An epsilon value (1e-10) is utilized to prevent division by zero in the computation.

See also

The Silhouette coefficient [-1, 1] can be computed by sklearn.metrics.silhouette_score().
The Calinski Harabasz score [0, ∞] can be obtained using sklearn.metrics.calinski_harabasz_score().
Clustering evaluation can be performed using AAclust.eval().

Examples

The Bayesian Information Criterion (BIC) [-∞, ∞] for a given set of clusters in the dataset X can be computed using the comp_bic_score() function. As introduced in [Breimann24a], the BIC was adjusted so that higher values indicate better clustering results:

import numpy as np
import seaborn as sns
import matplotlib.pyplot as plt
import pandas as pd
import aaanalysis as aa

# Generate random 2D data for two distinct groups
group_blue = np.random.normal(loc=[-1, -1], scale=[0.5, 0.5], size=(1000, 2))
group_red = np.random.normal(loc=[1, 1], scale=[0.5, 0.5], size=(1000, 2))

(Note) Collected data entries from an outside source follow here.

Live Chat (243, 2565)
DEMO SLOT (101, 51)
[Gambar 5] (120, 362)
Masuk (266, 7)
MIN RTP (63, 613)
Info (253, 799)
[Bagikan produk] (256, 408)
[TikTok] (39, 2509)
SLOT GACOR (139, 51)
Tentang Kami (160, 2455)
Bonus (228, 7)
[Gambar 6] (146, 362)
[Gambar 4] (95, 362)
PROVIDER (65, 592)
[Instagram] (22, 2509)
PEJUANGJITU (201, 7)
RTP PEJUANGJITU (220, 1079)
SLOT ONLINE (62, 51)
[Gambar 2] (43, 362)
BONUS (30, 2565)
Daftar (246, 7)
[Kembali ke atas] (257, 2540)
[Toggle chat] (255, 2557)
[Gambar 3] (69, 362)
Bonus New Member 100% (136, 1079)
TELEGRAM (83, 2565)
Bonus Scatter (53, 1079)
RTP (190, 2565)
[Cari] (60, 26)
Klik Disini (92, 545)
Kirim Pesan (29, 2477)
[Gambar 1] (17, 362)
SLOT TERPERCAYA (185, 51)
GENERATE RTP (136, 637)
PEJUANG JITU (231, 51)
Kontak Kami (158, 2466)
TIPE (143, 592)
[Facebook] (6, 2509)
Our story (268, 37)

# Combine data into a single dataset and create labels
X = np.vstack([group_blue, group_red])
labels = np.array([0]*1000 + [1]*1000)

# Compute BIC score
bic_score = round(aa.comp_bic_score(X, labels), 3)

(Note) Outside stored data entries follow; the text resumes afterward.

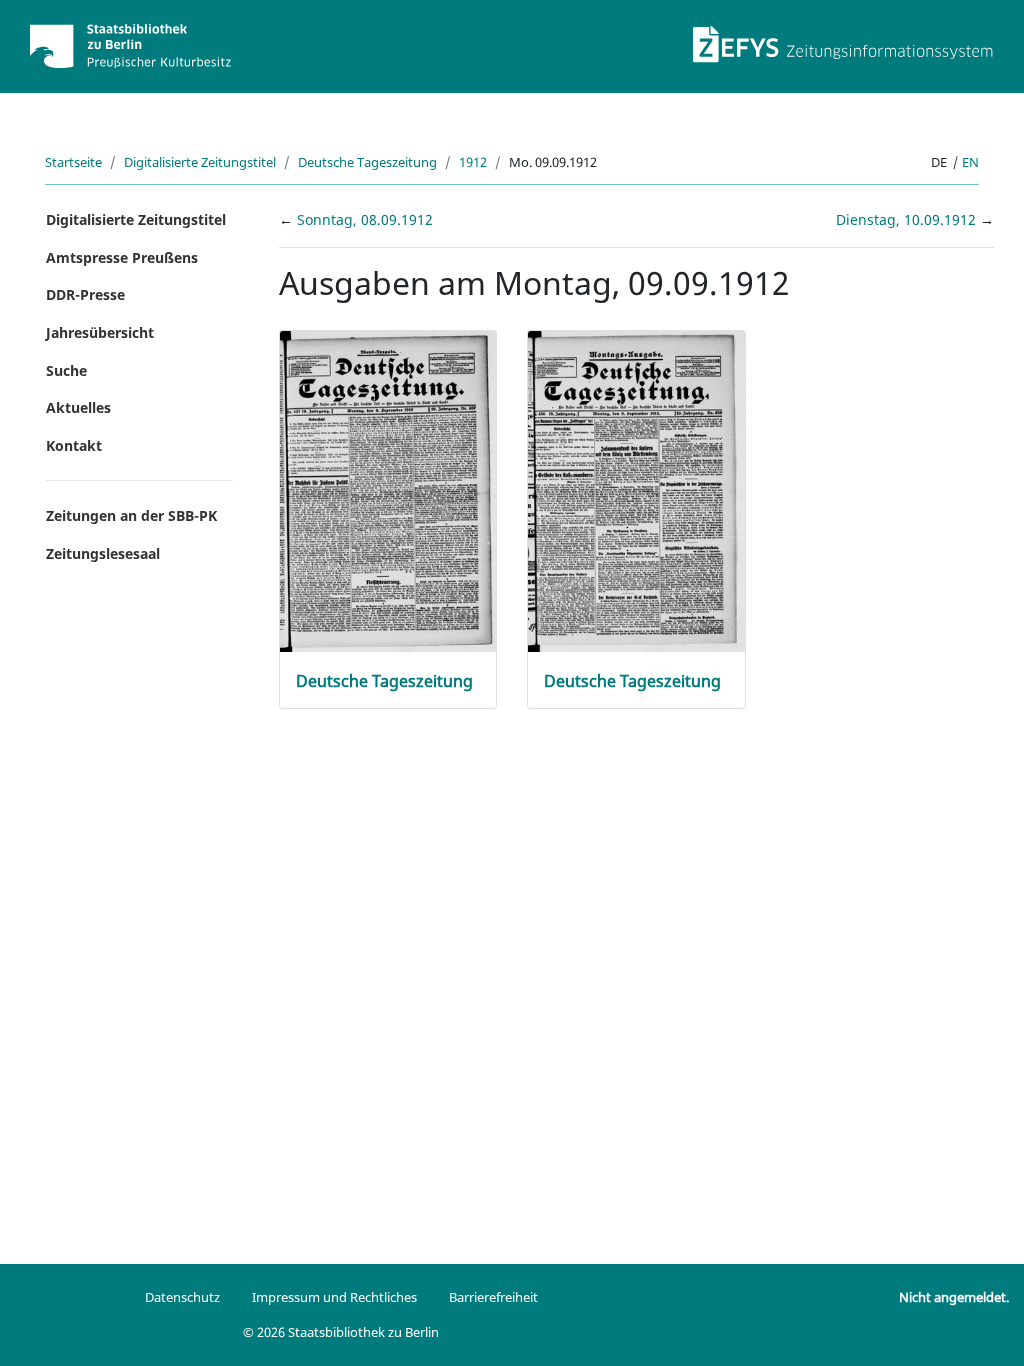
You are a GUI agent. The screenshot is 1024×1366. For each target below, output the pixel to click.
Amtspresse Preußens (122, 257)
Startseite (73, 162)
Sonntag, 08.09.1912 (365, 219)
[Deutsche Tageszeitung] (388, 490)
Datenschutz (182, 1297)
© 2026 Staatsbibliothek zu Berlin (341, 1332)
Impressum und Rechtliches (334, 1297)
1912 (473, 162)
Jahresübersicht (100, 332)
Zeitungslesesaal (103, 553)
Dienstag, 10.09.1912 (908, 219)
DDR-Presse (85, 294)
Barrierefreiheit (493, 1297)
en (970, 162)
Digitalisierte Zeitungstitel (200, 162)
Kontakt (74, 445)
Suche (66, 370)
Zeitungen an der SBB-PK (131, 515)
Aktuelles (78, 407)
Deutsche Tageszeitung (367, 162)
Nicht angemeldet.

# Create a DataFrame for Seaborn
df = pd.DataFrame(X, columns=['Feature 1', 'Feature 2'])
df['Label'] = labels

# Plot using seaborn
aa.plot_settings()
sns.scatterplot(data=df, x='Feature 1', y='Feature 2', hue='Label',
                palette=['tab:blue', 'tab:red'], legend=False)

plt.title(f"BIC = {bic_score} (Perfect Labeling)")
sns.despine()
plt.show()

../_images/comp_bic_score_1_output_1_0.png

Labeling both groups randomly is dramatically decreasing the bic_score:

# Random labeling
np.random.shuffle(labels)
df['Label'] = labels

# Compute BIC score
bic_score = round(aa.comp_bic_score(X, labels), 3)


# Plot using seaborn
sns.scatterplot(data=df, x='Feature 1', y='Feature 2', hue='Label',
                palette=['tab:blue', 'tab:red'], legend=False)

plt.title(f"BIC = {bic_score} (Random Labeling)")
sns.despine()
plt.show()

../_images/comp_bic_score_2_output_3_0.png